Multiple Solutions to an ODE I want to find the solution to the IVP: $$y' = 2\cos(x)\sqrt{y-1},\;\; y\geq1
$$ with initial condition $y(0)=2$.
I used separation of variables to get the general solution $$y =\left(\sin(x)+C\right)^2 +1.$$
When I use the initial condition to try and find a specific solution, I get that $C = \pm 1$.
Both of these values of $C$ work when subbed back into the original differential equation.
But since the ODE is continuous for all $y\geq 1$ and the $y$ partial derivative is continuous for all $y>1$, Picard's theorem says that there should be a unique solution for the initial condition $y(0)=2$.
Is there any way that I can further test the two solutions to see which one is invalid?
 A: The two solutions \begin{align}y_1(x)&=(\sin x-1)^2+1\\y_2(x)&=(\sin x+1)^2+1\end{align} represent the same function but shifted. That is, $\sin(x+\pi)-1=-(\sin x+1)$ so $y_1$ is $y_2$ shifted by $\pi$.
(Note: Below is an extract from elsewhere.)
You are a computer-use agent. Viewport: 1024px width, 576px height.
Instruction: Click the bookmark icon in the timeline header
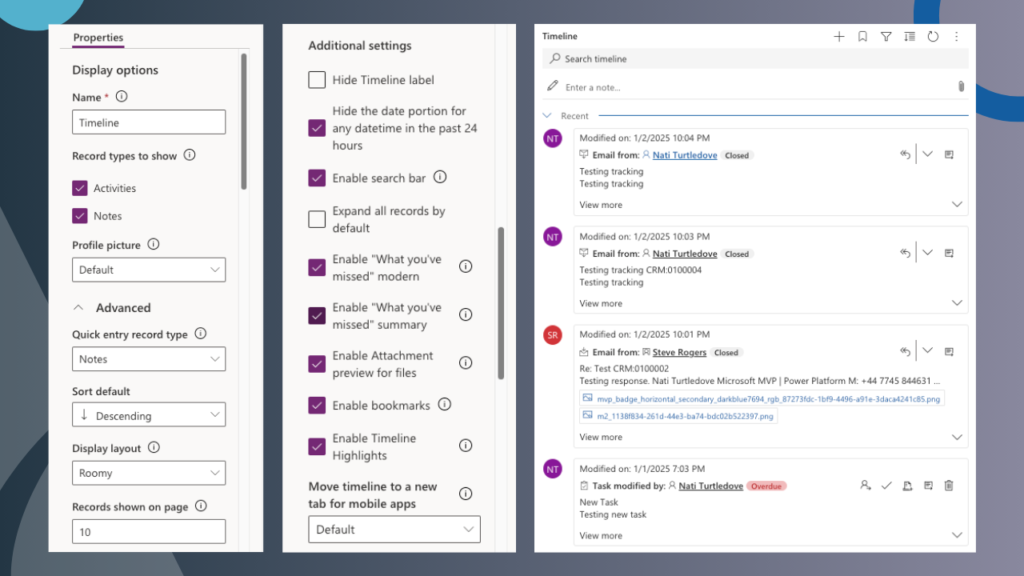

A: You need also to ensure that, as per the given equation, $y'(0)=2\cos(0)\sqrt{2-1}=2$, that is, the slope has to be positive. But
$$
y_1'(x)=2\cos x(\sin x-1)\implies y_1'(0)=-2.
$$
A: The solution $y=(\sin x+C)^2+1$ is only a solution to your differential equation for $C> 0$. In the process of solving the equation, you end up with something like:
$$\sqrt{y-1}=\sin x+C$$
Since this is the positive square root we need $\sin x+C\ge 0$ at all points where $y$ is defined; if we want $y$ to be defined on a neighborhood around $0$ then we need $C>0$. (For $C\ge 1$ the solution will be valid for all $x$.)
Note that the function $y=(\sin x+C)^2+1$ is always a solution to the differential equation
$$(y')^2=4\cos^2x\,(y-1)$$
for all $C$, both positive and negative. You've shown that this latter DE with initial condition $y(0)=2$ indeed doesn't have a unique solution.